* Task to carry out: Taking the line with "tarde (162, 2449)" as the first and the line with "Bomba Booster BLDC (95, 2401)" as the last, set down exactly every line in that range from the entries below, and no more.

BEGIN

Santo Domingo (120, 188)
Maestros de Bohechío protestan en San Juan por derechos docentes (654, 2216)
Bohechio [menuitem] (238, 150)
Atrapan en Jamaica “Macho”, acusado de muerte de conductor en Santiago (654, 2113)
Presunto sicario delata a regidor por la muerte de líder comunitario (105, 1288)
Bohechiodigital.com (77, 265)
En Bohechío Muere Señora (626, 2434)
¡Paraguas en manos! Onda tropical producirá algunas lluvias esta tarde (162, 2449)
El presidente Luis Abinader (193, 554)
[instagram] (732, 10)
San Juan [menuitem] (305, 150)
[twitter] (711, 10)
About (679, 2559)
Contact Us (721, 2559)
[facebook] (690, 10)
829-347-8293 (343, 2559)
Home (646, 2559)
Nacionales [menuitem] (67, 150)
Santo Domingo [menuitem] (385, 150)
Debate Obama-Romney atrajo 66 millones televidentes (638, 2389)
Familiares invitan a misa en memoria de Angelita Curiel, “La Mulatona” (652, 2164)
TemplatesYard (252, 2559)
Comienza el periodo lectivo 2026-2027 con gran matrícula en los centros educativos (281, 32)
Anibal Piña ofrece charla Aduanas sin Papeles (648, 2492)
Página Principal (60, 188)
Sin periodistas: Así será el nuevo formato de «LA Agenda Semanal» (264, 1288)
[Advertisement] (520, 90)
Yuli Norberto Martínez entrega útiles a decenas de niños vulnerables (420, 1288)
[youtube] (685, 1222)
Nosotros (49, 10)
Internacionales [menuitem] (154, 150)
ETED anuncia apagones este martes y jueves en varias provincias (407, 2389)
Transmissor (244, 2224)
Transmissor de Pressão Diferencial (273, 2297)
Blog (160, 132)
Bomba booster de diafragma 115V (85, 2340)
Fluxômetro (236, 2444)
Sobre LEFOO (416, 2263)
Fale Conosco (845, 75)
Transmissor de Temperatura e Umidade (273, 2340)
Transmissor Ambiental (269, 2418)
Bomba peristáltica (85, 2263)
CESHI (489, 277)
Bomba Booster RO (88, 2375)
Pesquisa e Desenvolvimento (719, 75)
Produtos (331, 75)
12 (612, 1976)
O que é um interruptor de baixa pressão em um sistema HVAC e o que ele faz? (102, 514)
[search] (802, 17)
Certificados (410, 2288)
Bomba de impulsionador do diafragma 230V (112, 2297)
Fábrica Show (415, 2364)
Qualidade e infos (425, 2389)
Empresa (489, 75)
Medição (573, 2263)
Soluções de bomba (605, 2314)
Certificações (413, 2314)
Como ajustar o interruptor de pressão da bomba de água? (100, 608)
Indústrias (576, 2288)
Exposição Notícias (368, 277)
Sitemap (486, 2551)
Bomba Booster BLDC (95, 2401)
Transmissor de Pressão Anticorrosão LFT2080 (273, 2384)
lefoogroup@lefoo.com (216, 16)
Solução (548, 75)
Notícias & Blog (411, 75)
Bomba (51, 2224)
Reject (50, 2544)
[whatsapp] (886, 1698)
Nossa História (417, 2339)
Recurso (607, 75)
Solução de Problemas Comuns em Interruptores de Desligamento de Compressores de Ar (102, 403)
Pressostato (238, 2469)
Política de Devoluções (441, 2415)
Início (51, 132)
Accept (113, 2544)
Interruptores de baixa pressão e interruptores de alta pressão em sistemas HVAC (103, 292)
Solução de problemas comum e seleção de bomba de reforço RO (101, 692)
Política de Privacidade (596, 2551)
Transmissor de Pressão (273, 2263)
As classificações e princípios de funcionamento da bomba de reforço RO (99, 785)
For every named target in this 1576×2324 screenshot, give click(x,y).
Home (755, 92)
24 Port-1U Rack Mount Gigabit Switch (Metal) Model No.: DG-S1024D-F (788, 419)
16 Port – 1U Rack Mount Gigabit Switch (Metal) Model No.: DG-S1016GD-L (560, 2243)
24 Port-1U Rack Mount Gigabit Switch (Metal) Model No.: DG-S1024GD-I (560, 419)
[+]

END

* Response:
¡Paraguas en manos! Onda tropical producirá algunas lluvias esta tarde (162, 2449)
El presidente Luis Abinader (193, 554)
[instagram] (732, 10)
San Juan [menuitem] (305, 150)
[twitter] (711, 10)
About (679, 2559)
Contact Us (721, 2559)
[facebook] (690, 10)
829-347-8293 (343, 2559)
Home (646, 2559)
Nacionales [menuitem] (67, 150)
Santo Domingo [menuitem] (385, 150)
Debate Obama-Romney atrajo 66 millones televidentes (638, 2389)
Familiares invitan a misa en memoria de Angelita Curiel, “La Mulatona” (652, 2164)
TemplatesYard (252, 2559)
Comienza el periodo lectivo 2026-2027 con gran matrícula en los centros educativos (281, 32)
Anibal Piña ofrece charla Aduanas sin Papeles (648, 2492)
Página Principal (60, 188)
Sin periodistas: Así será el nuevo formato de «LA Agenda Semanal» (264, 1288)
[Advertisement] (520, 90)
Yuli Norberto Martínez entrega útiles a decenas de niños vulnerables (420, 1288)
[youtube] (685, 1222)
Nosotros (49, 10)
Internacionales [menuitem] (154, 150)
ETED anuncia apagones este martes y jueves en varias provincias (407, 2389)
Transmissor (244, 2224)
Transmissor de Pressão Diferencial (273, 2297)
Blog (160, 132)
Bomba booster de diafragma 115V (85, 2340)
Fluxômetro (236, 2444)
Sobre LEFOO (416, 2263)
Fale Conosco (845, 75)
Transmissor de Temperatura e Umidade (273, 2340)
Transmissor Ambiental (269, 2418)
Bomba peristáltica (85, 2263)
CESHI (489, 277)
Bomba Booster RO (88, 2375)
Pesquisa e Desenvolvimento (719, 75)
Produtos (331, 75)
12 (612, 1976)
O que é um interruptor de baixa pressão em um sistema HVAC e o que ele faz? (102, 514)
[search] (802, 17)
Certificados (410, 2288)
Bomba de impulsionador do diafragma 230V (112, 2297)
Fábrica Show (415, 2364)
Qualidade e infos (425, 2389)
Empresa (489, 75)
Medição (573, 2263)
Soluções de bomba (605, 2314)
Certificações (413, 2314)
Como ajustar o interruptor de pressão da bomba de água? (100, 608)
Indústrias (576, 2288)
Exposição Notícias (368, 277)
Sitemap (486, 2551)
Bomba Booster BLDC (95, 2401)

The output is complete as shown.